The Ukrainian army "carried out a strike with a cluster bomb fired from a Ouragan multiple rocket launcher," the occupying authorities in Energodar, the town where the plant is situated, were quoted by the Russian state news agency TASS as saying.
"The shrapnel and the rocket engine fell 400 metres (1,300 feet) from a working reactor", "damaged" administrative buildings and hit "a used nuclear fuel storage area," the authorities said, without providing any evidence to back up the claims.
AFP was not able to confirm the allegations from an independent source.

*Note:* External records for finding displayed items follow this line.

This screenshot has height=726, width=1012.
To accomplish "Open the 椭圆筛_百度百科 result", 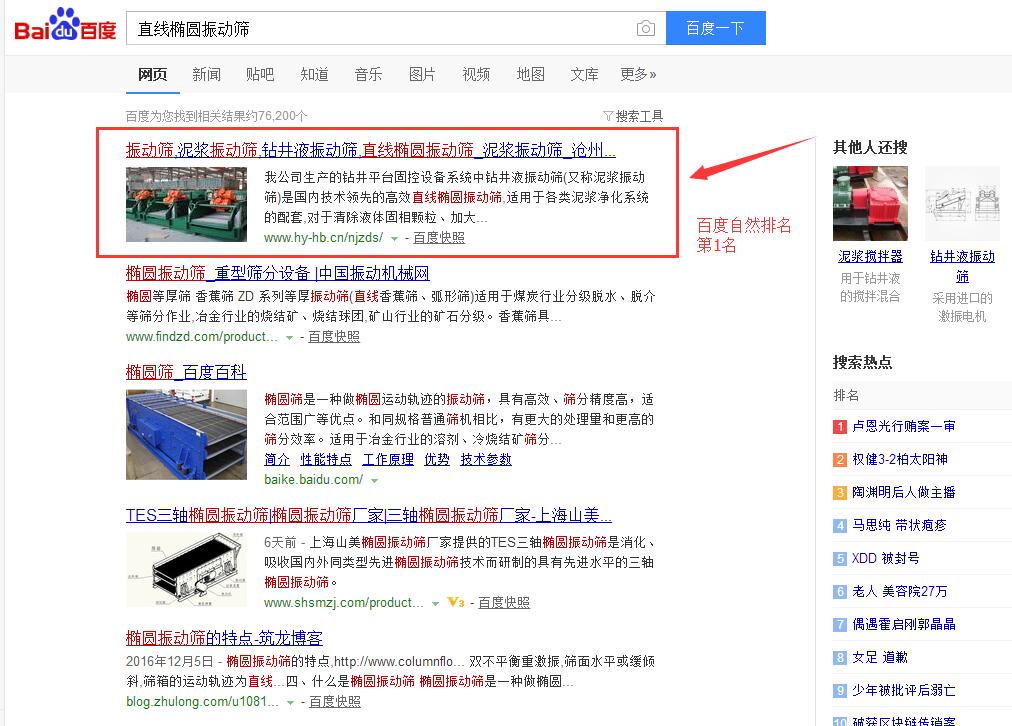I will [186, 372].
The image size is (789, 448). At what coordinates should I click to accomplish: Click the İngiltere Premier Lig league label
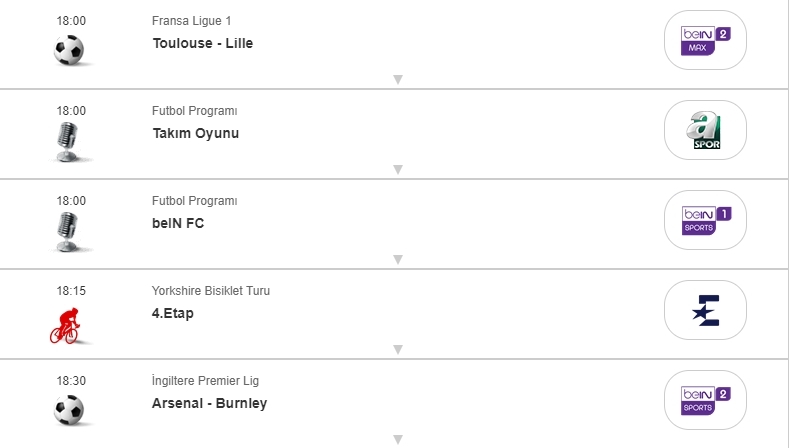[205, 381]
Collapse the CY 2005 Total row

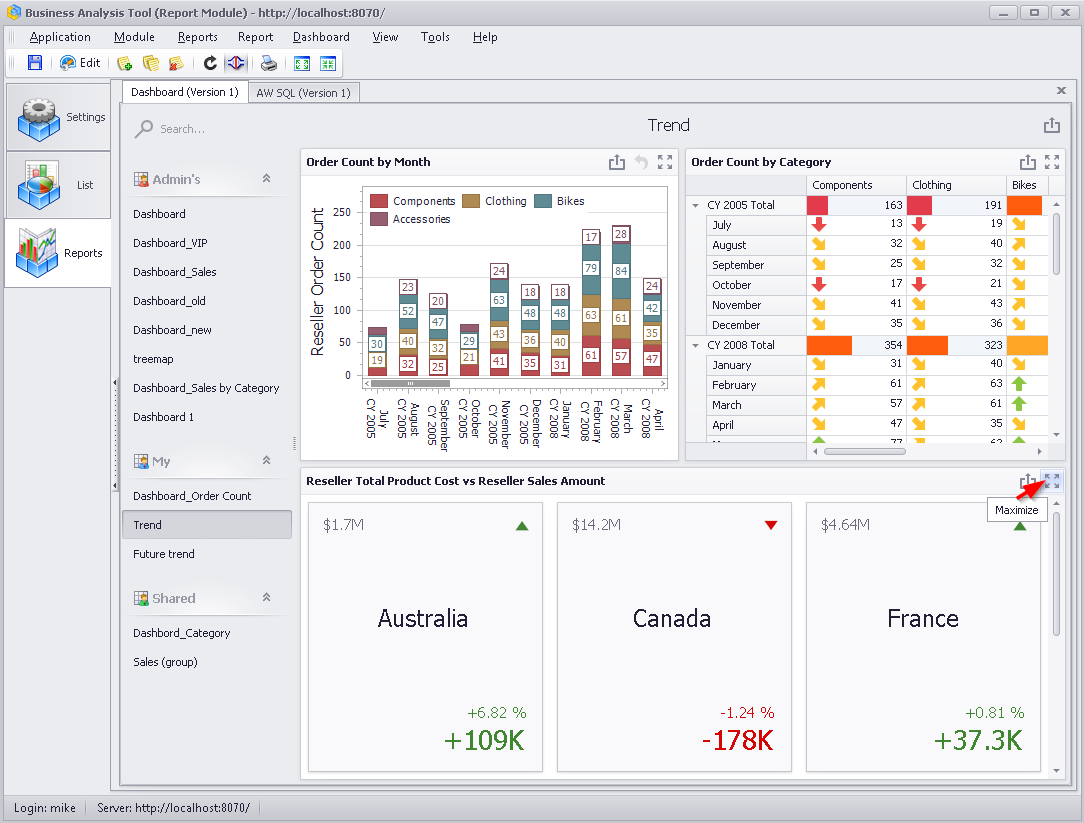pyautogui.click(x=695, y=205)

On Saturday, the plant's operator, Energoatom, had already said that parts of the facility had been "seriously damaged" by military strikes and one of its reactors was forced to shut down.
Both Ukraine and Russia accuse each other of attacking the plant.
Because Zaporizhzhia is Europe's biggest nuclear plant, the prospect of it being seriously damaged in the fighting is setting alarm bells ringing, not least at the UN's nuclear watchdog, the International Atomic Energy Agency.
The strikes underline "the very real risk of a nuclear disaster", the IAEA's director general, Rafael Grossi, said on Saturday.
"Any military firepower directed at or from the facility would amount to playing with fire, with potentially catastrophic consequences," Mr Grossi said.
And the European Union's top diplomat Josep Borrell condemned the attack as "a serious and irresponsible breach of nuclear safety rules and another example of Russia's disregard for international norms".